In this sentence comprehension paradigm, we found that two of the measures—PPVT-III and reaction time on TROG-2--were associated with change in the extent of activation for hard versus easy sentences. The regions where changes were related to receptive language abilities included a left hemisphere perisylvian and a right hemisphere deep gray matter area. Processing speed was negatively associated with changes in response to task difficulty in the anterior cingulate and medial frontal gyrus. These were not regions identified in the general task-related maps probably because the participants with relatively weaker language abilities were not activating them differentially in comprehending hard versus easy sentences. Interestingly, these frontal lobe regions are often associated with memory, error monitoring and attention (Badre & Wagner, 2002
; Love et al., 2006
; Rushworth, Walton, Kennerley, & Bannerman, 2004
; van Veen & Carter, 2002
). Processing speed was positively associated changes in response to task difficulty in the right hemisphere, including right inferior frontal gyrus (BA44, 45). This result is analogous with findings in the reading literature; poor readers show greater activation in right hemisphere BA 44, 45 than do good readers (Simos et al., 2002
) Thus, slow language processors, like poor readers, may be recruiting superfluous, suboptimal or compensatory regions in response to increasing task difficulty (Shaywitz & Shaywitz, 2008
). We recognize that the associations between skill level and activation patterns do not necessarily establish a cause-effect relationship; both processes may be related to another underlying process. To elucidate the underlying mechanisms that explain individual differences in children’s language abilities it will be important to measure variations in the neural response to difficulty on a variety of linguistic tasks using ROIs defined on individual brains.
This study was limited by its small sample size and the restricted range of cognitive abilities and relatively high socioeconomic status of the participants. Because we were unable to use corrected p-values these exploratory results should be interpreted cautiously. We plan to attempt to confirm these findings in a larger sample of typically developing children with a greater range of cognitive and language abilities. However, the implications of this study provide an intriguing account of the relationship between individual differences in brain activity and individual differences in receptive language abilities. Based on these findings, future studies employing individual brain analysis methods and larger samples will allow for the investigation of the specific brain regions in which neural responses to task difficulty is related to language skills.

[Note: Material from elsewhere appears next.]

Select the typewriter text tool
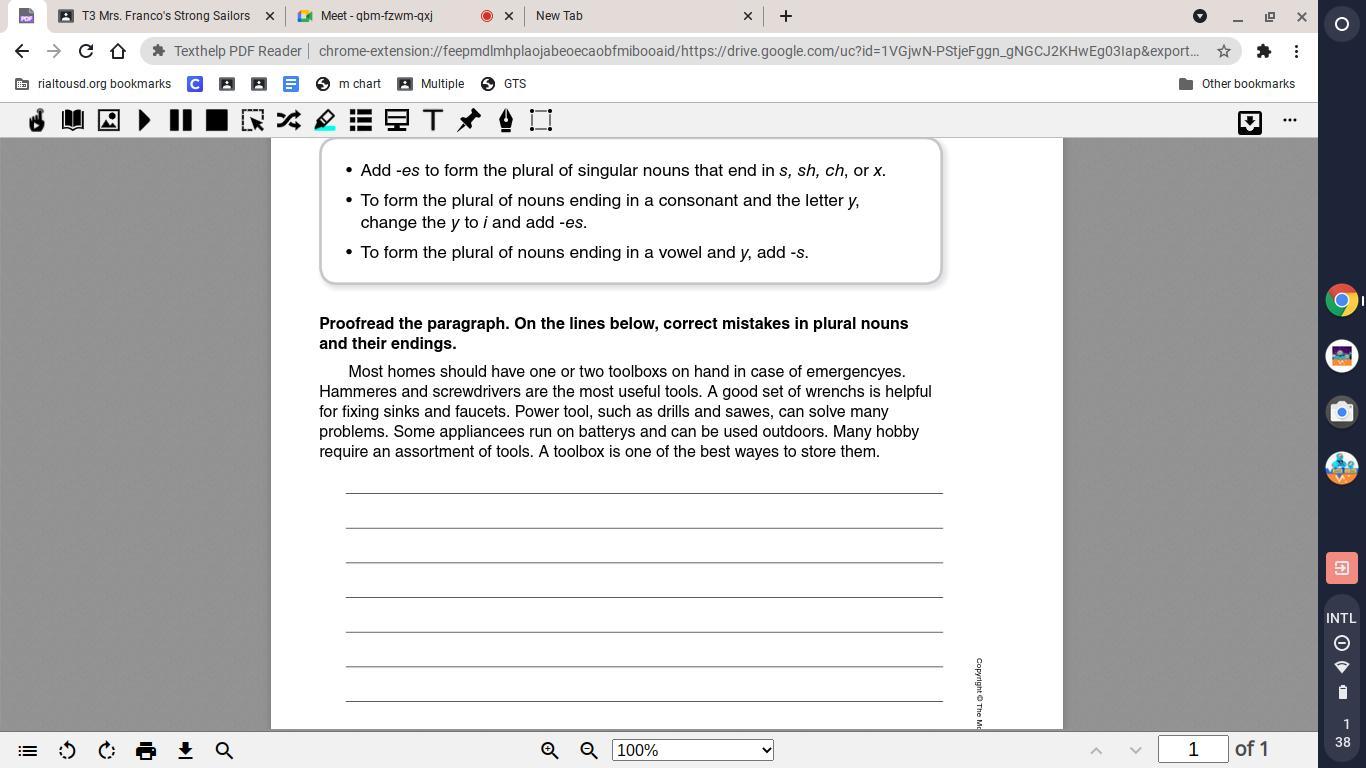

In summary, we have shown that sentence comprehension in children and adolescents is served by a dynamic and distributed network that varies as a function of stimulus demands, receptive language abilities and age. In future work we will extend the methods to include clinical populations, particularly children with language disorders, to determine the degree of network adaptability and sources of individual variation. We also recognize that a dynamic network must rely on rapid communication among brain regions. Though we found bilateral activations, we do not know to what extent the left and right hemisphere are functioning in parallel and to what extent information is being sent from one hemisphere to the other. In the future, we will study children with white matter lesions to begin to address this issue. Finally, we are intrigued to learn if the sentence comprehension network changes as a function of education or interventions for children with poor receptive language skills.